_TASK PROMPT_
Nothing but the lines from the one including "Viewport: 768px width, 1056px height." through the last line of the entries, restated exactly, should appear in the answer; omit the pictures.

_EXTRACTED ENTRIES_
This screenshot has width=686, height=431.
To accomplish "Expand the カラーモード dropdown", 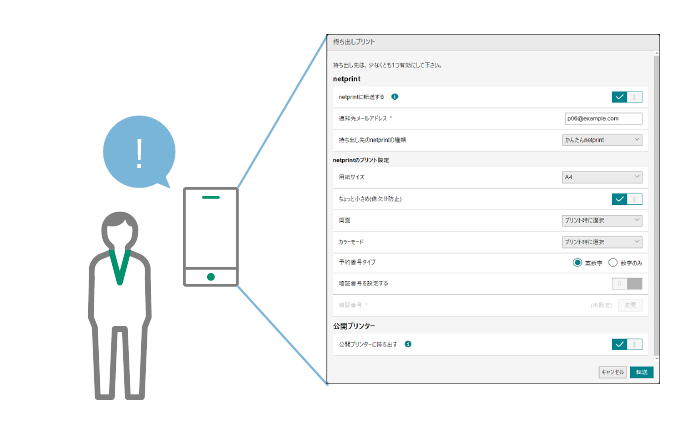I will point(602,241).
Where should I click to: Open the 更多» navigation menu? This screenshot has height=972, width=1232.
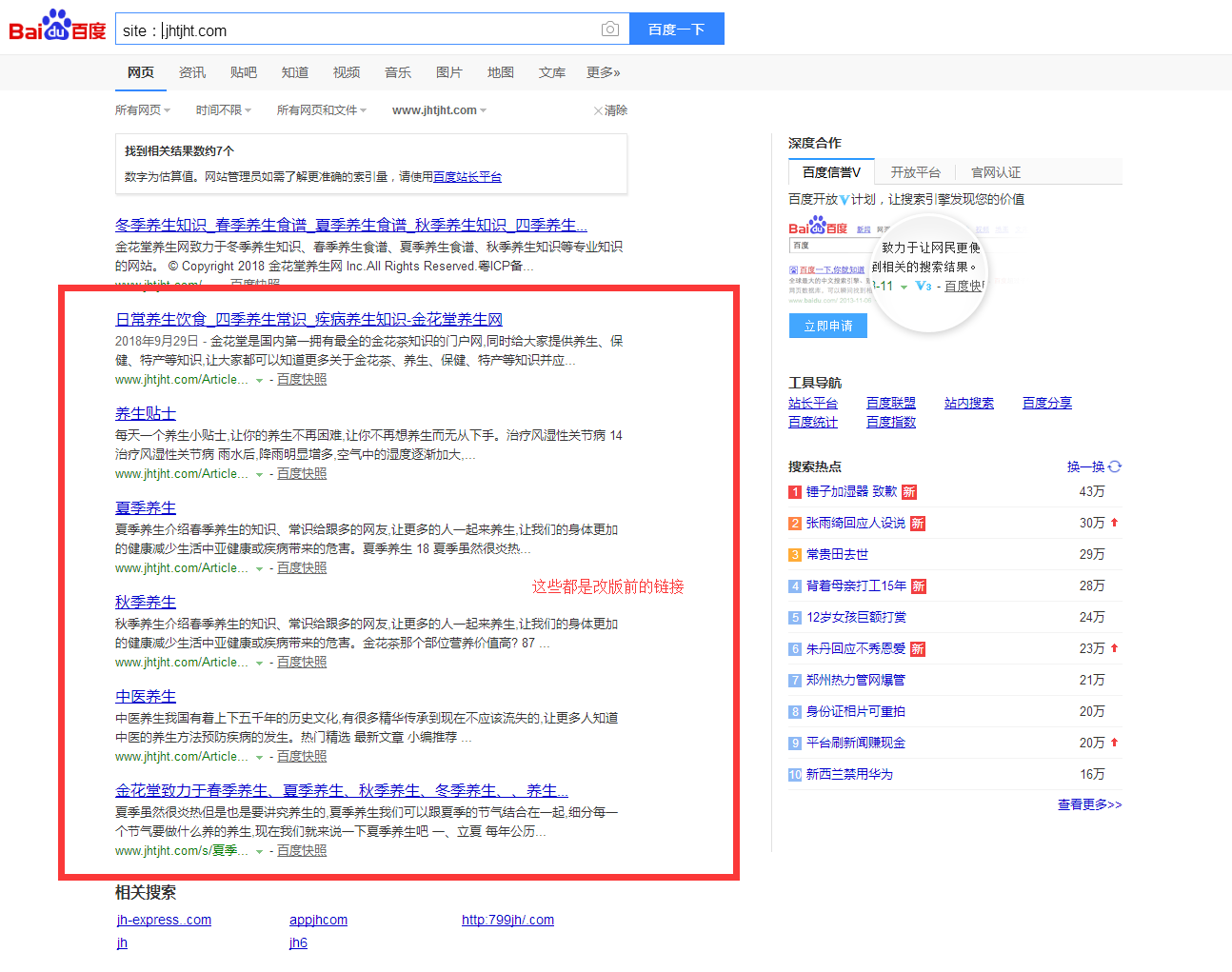(603, 72)
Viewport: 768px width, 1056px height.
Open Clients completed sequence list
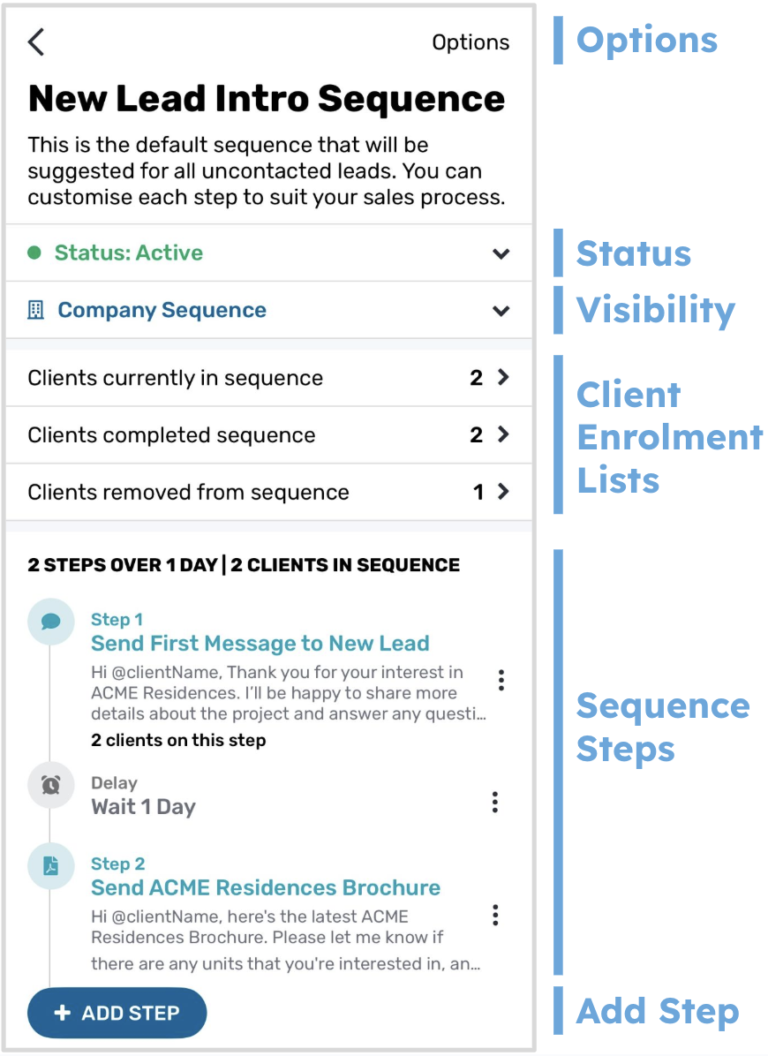265,435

_OUTPUT FOR THIS TASK_
Viewport: 768px width, 1056px height.
Open Clients completed sequence list
265,435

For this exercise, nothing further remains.